--- Dataset content Enclosed Below ---
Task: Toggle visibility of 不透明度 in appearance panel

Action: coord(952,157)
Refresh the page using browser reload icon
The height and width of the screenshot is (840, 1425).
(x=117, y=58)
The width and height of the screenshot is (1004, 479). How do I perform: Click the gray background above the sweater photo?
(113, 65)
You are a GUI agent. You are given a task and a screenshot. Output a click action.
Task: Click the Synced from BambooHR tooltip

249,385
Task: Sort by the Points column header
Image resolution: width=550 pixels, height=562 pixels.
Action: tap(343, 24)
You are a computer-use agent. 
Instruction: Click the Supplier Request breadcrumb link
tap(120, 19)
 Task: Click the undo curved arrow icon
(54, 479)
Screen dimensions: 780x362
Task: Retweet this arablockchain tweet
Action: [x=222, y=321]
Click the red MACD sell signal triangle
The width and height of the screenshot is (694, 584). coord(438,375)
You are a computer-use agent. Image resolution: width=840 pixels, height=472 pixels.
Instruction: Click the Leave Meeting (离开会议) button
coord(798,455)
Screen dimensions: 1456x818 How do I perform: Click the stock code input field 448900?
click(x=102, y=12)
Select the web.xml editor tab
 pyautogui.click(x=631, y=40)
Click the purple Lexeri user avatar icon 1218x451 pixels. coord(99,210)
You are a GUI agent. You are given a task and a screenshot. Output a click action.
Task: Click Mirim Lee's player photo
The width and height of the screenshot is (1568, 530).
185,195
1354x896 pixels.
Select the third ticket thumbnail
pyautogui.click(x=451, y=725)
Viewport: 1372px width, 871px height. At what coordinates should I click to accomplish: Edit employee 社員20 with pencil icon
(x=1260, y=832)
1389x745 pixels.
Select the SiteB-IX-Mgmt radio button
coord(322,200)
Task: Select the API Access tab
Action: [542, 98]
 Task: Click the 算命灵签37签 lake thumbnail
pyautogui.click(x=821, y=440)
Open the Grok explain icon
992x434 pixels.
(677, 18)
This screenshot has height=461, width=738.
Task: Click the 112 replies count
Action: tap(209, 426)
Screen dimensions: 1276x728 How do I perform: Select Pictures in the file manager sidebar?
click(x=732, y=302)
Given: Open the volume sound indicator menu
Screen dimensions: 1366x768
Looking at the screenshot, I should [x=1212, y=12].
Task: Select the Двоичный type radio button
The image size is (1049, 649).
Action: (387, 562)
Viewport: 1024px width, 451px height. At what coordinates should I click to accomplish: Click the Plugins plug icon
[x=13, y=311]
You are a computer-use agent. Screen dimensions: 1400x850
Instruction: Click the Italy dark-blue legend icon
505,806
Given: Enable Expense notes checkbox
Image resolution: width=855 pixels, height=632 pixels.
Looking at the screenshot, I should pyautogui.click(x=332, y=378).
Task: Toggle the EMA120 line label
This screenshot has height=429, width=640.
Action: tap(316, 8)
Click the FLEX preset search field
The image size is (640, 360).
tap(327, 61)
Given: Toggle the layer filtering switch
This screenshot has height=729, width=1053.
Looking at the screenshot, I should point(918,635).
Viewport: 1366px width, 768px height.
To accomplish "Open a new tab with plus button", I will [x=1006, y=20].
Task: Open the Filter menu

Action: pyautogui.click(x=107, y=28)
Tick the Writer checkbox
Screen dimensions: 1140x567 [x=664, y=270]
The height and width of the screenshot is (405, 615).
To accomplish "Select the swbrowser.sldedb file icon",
--- End of Enclosed Dataset content ---
• _Task statement_: As listed above, the lines from the line with "The image size is (1049, 649)." to the line with "You are a computer-use agent. Screen" are to be echoed exactly, with both ends included and nothing added.

• _Task result_:
The image size is (1049, 649).
Action: (387, 562)
Viewport: 1024px width, 451px height. At what coordinates should I click to accomplish: Click the Plugins plug icon
[x=13, y=311]
You are a computer-use agent. Screen dimensions: 1400x850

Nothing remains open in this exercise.